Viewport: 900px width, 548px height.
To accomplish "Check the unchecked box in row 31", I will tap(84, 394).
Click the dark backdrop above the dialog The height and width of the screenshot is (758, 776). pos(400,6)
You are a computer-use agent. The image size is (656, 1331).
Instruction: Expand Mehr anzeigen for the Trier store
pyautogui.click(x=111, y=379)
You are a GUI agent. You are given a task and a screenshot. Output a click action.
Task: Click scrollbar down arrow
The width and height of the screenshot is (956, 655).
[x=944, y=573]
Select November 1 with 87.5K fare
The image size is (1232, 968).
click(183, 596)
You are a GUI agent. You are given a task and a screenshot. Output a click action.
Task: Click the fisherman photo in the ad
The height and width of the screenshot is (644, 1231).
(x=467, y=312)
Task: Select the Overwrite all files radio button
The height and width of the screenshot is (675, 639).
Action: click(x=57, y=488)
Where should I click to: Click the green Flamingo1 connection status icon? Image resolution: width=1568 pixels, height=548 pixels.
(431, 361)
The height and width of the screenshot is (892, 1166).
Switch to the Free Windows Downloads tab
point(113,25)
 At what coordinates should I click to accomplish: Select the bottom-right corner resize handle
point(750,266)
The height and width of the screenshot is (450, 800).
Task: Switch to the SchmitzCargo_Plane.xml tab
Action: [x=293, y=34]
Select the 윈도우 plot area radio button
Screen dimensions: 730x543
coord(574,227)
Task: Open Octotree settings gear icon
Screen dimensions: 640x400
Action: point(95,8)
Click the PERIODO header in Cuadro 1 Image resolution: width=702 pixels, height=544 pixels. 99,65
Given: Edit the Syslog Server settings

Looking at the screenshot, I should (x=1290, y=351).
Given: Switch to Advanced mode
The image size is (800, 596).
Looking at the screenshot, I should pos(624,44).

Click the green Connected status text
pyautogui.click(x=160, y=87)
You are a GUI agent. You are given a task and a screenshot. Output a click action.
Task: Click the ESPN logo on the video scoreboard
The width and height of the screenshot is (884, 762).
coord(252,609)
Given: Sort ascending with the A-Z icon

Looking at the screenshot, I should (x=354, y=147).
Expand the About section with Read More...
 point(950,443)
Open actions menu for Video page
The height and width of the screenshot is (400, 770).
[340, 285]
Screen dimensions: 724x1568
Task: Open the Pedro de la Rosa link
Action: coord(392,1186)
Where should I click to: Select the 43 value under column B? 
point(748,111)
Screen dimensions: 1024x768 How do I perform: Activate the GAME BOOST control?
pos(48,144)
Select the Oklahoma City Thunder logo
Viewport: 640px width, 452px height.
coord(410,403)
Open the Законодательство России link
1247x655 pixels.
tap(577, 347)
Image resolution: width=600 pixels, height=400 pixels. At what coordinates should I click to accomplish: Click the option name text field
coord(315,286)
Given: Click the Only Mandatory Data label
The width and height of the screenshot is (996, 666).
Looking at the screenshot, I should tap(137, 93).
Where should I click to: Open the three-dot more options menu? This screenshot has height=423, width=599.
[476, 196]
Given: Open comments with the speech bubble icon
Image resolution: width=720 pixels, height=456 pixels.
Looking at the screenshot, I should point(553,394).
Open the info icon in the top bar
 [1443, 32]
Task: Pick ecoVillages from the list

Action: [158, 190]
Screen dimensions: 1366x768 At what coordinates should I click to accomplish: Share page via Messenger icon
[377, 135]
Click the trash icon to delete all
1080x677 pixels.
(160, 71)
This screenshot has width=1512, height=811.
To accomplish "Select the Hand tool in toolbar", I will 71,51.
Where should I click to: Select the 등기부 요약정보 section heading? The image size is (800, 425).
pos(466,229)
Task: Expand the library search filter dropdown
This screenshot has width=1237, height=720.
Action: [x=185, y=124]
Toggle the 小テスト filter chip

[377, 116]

The task ▸ Every line of the entries that includes "radio" must be copied into the answer.

Task result ▸
Task: Select the Overwrite all files radio button
Select the 윈도우 plot area radio button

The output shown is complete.